Port Media, Newburyport’s non-profit public access station, filmed the entire event and edited it down to three of the five presentations. At the top of this post you’ll find a link to Professor Burakowski’s presentation.
Professor Burakowski noted there are a variety of scenarios, each based on how humankind reacts globally to climate change in the coming years. Our local sea levels will rise from 1.5 to 2 feet by 2100, and our temperatures will increase 4.4 to 7.7 farenheit. New England’s snowy winters will disappear, and our climate will be similar to what Virginia’s climate is like today. The region will also experience more intense rainfall events — tropical downpours.
“This means a very warm climate,” she said. “This means temperate forests growing in Canada where we now have tundra.”
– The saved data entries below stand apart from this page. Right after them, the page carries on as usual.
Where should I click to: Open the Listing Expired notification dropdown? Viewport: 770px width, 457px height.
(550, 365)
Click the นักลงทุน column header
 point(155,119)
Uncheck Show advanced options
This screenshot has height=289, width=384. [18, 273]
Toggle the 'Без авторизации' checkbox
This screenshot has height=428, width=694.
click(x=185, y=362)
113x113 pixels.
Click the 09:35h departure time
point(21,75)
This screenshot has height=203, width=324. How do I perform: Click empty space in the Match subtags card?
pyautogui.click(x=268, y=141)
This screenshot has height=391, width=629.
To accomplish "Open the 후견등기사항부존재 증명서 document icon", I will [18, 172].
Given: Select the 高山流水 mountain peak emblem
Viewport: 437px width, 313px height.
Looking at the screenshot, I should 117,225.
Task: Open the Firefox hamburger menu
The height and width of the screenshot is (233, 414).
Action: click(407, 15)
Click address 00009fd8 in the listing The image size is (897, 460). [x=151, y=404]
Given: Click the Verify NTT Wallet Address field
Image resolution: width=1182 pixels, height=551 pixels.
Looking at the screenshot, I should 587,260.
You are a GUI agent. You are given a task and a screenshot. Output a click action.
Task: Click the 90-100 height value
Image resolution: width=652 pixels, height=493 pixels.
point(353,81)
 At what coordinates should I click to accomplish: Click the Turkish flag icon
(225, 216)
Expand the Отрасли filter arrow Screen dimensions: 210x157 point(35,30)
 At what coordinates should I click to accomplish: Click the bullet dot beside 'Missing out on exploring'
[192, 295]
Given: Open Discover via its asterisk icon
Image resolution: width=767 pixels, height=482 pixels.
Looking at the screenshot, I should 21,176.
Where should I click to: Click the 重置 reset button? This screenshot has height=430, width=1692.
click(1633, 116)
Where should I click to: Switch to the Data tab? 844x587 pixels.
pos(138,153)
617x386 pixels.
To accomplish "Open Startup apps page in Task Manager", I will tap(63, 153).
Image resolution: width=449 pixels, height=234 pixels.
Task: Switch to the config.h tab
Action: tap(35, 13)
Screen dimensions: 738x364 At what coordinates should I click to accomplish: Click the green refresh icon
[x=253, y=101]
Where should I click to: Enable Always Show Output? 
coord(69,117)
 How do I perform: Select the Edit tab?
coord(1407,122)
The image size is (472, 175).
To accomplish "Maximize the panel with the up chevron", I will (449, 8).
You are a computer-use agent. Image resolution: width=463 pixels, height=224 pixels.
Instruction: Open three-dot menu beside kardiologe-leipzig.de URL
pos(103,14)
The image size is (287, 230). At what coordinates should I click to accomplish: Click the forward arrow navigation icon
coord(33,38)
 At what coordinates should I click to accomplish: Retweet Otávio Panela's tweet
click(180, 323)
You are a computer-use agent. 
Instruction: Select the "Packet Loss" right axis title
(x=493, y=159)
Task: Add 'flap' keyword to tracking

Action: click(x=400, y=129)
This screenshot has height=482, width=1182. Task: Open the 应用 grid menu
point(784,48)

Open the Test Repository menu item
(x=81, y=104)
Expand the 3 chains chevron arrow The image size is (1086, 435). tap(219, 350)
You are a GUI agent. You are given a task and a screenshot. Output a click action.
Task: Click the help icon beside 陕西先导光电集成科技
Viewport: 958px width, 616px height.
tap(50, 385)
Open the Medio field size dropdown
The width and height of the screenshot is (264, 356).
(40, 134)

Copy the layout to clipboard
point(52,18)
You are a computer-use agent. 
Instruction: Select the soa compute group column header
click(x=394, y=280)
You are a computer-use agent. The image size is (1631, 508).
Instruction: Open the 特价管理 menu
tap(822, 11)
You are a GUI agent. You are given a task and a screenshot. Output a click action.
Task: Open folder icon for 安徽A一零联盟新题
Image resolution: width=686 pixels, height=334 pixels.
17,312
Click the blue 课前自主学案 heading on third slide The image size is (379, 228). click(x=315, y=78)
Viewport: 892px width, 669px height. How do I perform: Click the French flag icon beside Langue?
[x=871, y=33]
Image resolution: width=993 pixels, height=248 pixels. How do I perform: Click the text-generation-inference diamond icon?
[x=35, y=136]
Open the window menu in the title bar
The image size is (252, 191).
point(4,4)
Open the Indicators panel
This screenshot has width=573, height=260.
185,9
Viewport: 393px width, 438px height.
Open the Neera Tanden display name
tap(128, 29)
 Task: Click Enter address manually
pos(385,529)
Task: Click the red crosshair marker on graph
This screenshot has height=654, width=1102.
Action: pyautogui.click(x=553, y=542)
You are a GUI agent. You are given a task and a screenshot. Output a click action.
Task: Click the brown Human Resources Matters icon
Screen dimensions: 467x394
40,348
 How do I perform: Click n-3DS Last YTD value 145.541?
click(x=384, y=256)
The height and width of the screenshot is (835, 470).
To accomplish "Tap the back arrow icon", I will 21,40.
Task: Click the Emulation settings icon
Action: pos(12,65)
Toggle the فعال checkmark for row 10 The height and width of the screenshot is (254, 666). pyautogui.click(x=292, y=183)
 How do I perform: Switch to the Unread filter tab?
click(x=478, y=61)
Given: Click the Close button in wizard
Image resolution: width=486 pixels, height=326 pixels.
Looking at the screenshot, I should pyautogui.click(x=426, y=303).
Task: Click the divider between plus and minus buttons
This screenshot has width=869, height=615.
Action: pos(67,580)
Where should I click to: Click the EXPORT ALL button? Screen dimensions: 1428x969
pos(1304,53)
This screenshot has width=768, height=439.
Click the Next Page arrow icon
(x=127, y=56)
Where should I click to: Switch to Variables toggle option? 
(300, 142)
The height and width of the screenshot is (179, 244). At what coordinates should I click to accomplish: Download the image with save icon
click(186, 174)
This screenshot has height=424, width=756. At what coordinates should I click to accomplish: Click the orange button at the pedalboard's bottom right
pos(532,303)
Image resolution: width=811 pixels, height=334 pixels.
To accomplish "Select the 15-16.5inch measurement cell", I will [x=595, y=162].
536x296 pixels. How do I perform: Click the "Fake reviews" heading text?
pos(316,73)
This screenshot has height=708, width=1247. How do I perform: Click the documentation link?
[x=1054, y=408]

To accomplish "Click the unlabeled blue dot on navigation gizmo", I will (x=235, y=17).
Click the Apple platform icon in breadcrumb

Currently, New England is already experience a significant change in its climate. UNH has been documenting key indicators at a test site in central New Hampshire, and has found a general depletion of the ice pack and a lengthening of the so-called “mud season.” This has significant impact on native species.
Professor Burakowski also presented several solutions that can be applied at the local level to mitigate climate change, such as promoting energy efficiency and renewables, conserving ecosystems, and transitioning to food sources that have lower carbon footprints.
Newburyport Mayor Donna Holaday
Newburyport has one of the region’s leaders in tackling climate change and promoting conservation and sustainability. Mayor Holaday detailed the city’s efforts over the past 8 years to lower the city’s carbon footprint and prepare itself for rising sea levels.
She also gave an impassioned speech on what needs to be done to tackle some of the issues that plague the Merrimack River today — chief among them the frequent release of sewage into the river by municipal plants that serve Haverhill, greater Lawrence, greater Lowell, Nashua and Manchester NH.
Mayor Holaday recommended that Merrimack River data collection be vastly upgraded, the EPA revisit the consent orders that allow sewage plants to dump into the river, a coalition of Merrimack Valley committees be formed to work together on river-related issues, and cooperation between New Hampshire and Massachusetts be strengthened.